Let me flesh these thoughts out a bit:
- In December, 2004 a conversation about Nonprofit Technology Taxonomy Creation began on the Omidyar Network
- Let me interupt to say that trying to get a discussion going on “Nonprofit Technology Taxonomy Creation” made me want to empty a staple gun into my forehead
- Luckily, that’s not the direction the conversation took. Instead, we decided to use del.icio.us and a (relatively) opaque tag and see if we could parse a taxonomy out of the results.
- We started spreading the word a little later that month
- The idea, at this early stage, was that we would collect enough links and then analyze the tags and find out the best words to use in a taxonomy—floss, foss, f/loss, oss, open source—the tags would tell us which to pick as the main word and then how to stem the other words someone might use in a search
- That was the idea
- That was very hard
- For a couple of reasons: the nptech tag itself was opaque enough that people kept adding “nonprofit” and “technology” and leaving off any more granular tags
- Damn them using it for their own recall
- And the API didn’t let us get at the data (nor did we immediately) have enough to help us get deeper into any kind of emergent taxonomy
- We first got data (courtesy of Brian Del Vecchio) in February, 2005 and found that 31 users had tagged 470 unique links
- By June 2005, 124 users had bookmarked 1214 unique links.

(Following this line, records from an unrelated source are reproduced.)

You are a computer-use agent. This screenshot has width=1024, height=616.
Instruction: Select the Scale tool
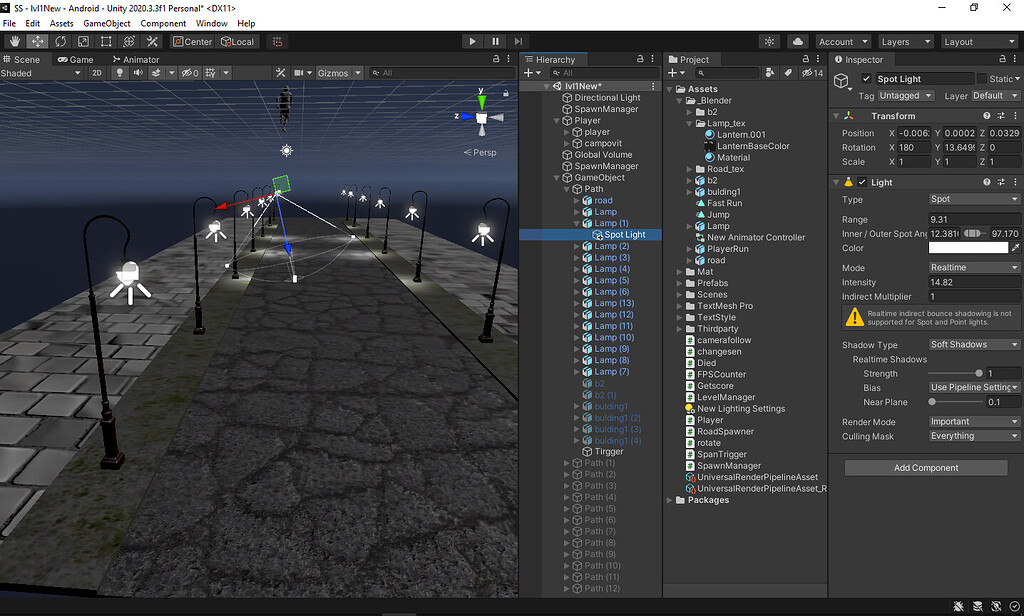click(x=83, y=41)
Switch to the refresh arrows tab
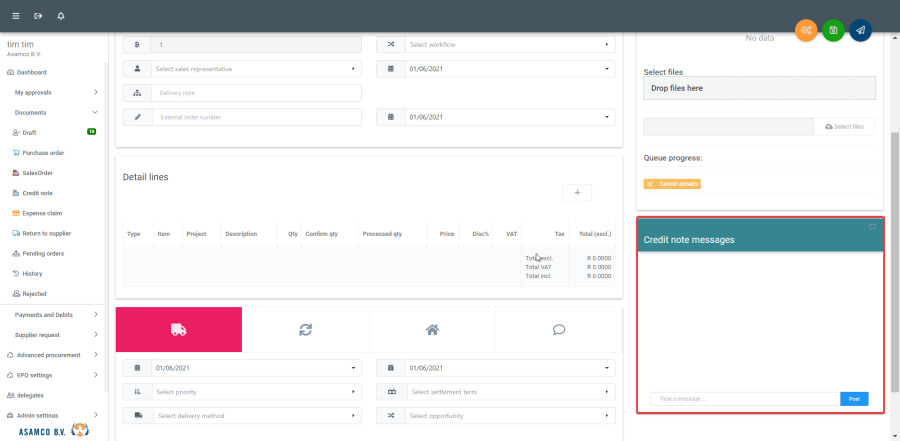Image resolution: width=900 pixels, height=441 pixels. click(305, 329)
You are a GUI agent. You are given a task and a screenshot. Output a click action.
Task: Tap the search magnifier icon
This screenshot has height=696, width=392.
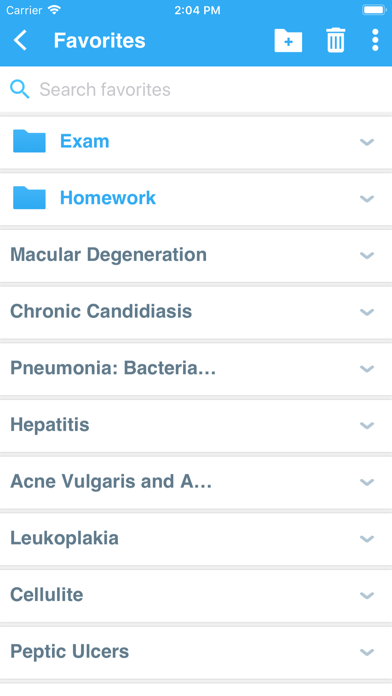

- As of today (again, courtesy of Brian Del Vecchio) 226 users have bookmarked 1976 unique links
- And they’d bookmarked blog posts in technorati
- And events in upcoming
- And more links in furl
- And created a playlist
- So what that seems it indicate is that people latched onto the tag as a badge, a way of creating community
- Does that seem right?
- Peter Campbell put up a site to aggregate the various feeds
- And try to make the community more tightly coupled
- But we haven’t given the site the attention to get any momentum going there
- So what’s next?
- I’d love to get data out of all the tag systems about the users
- Even more I’d love to see if there’s a way to determine the relationships between the taggers
- That’s more interesting now than the tags themselves
- How can we do that?
- And a survey. It’s been sitting, unpublished, in the community site
- What should we try to find out about the users to try and understand what if any community exists?
- What conclusions?
- Tagging can support information sharing in loosely coupled, distrbuted groups that operate in a leaderless fashion to a much greater degree than can things that require a higher cost (list servs or community message boards)
- How can that learning be used? Particularly in a nonprofit context.